Copy each record below faithfully, leaving out images.

Data excerpts:

━━━━━━━━

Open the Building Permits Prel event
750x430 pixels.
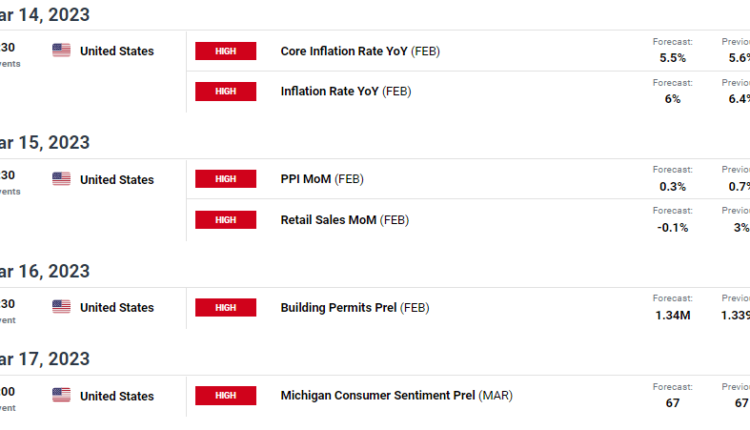(x=354, y=308)
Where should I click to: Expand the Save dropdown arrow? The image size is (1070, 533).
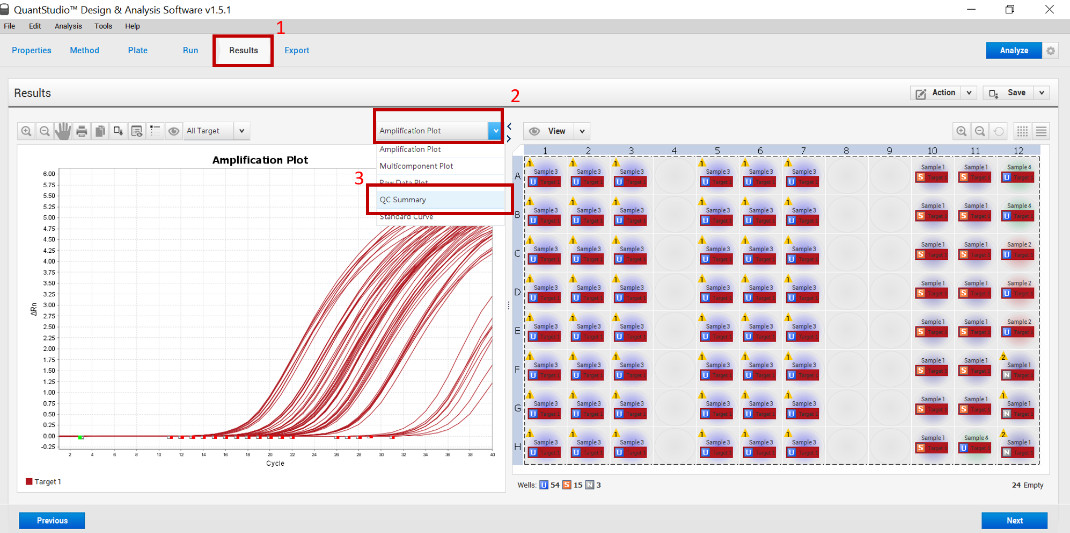click(x=1042, y=93)
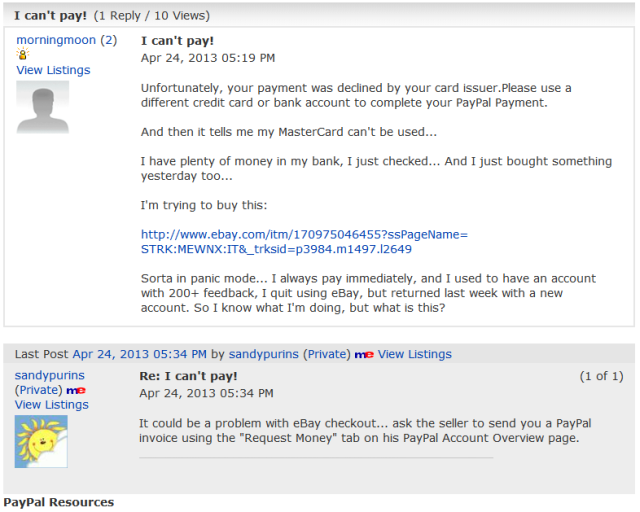Screen dimensions: 640x512
Task: Click morningmoon's feedback score (2)
Action: click(x=109, y=40)
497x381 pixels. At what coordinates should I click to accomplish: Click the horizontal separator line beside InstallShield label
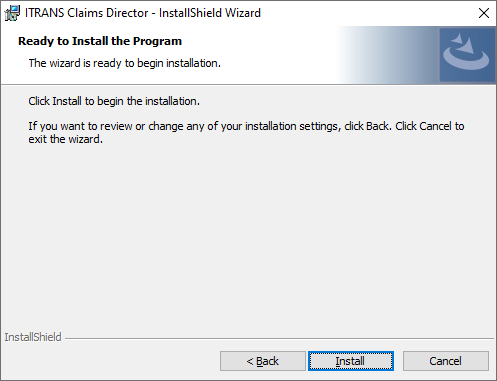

━━━━━━━━

* Response to this task
Open the Building Permits Prel event
750x430 pixels.
(x=354, y=308)
Where should I click to: Expand the Save dropdown arrow? The image size is (1070, 533).
click(x=1042, y=93)
Screen dimensions: 640x512
Task: Click morningmoon's feedback score (2)
Action: click(x=109, y=40)
497x381 pixels. At what coordinates should I click to accomplish: Click the horizontal separator line beside InstallShield label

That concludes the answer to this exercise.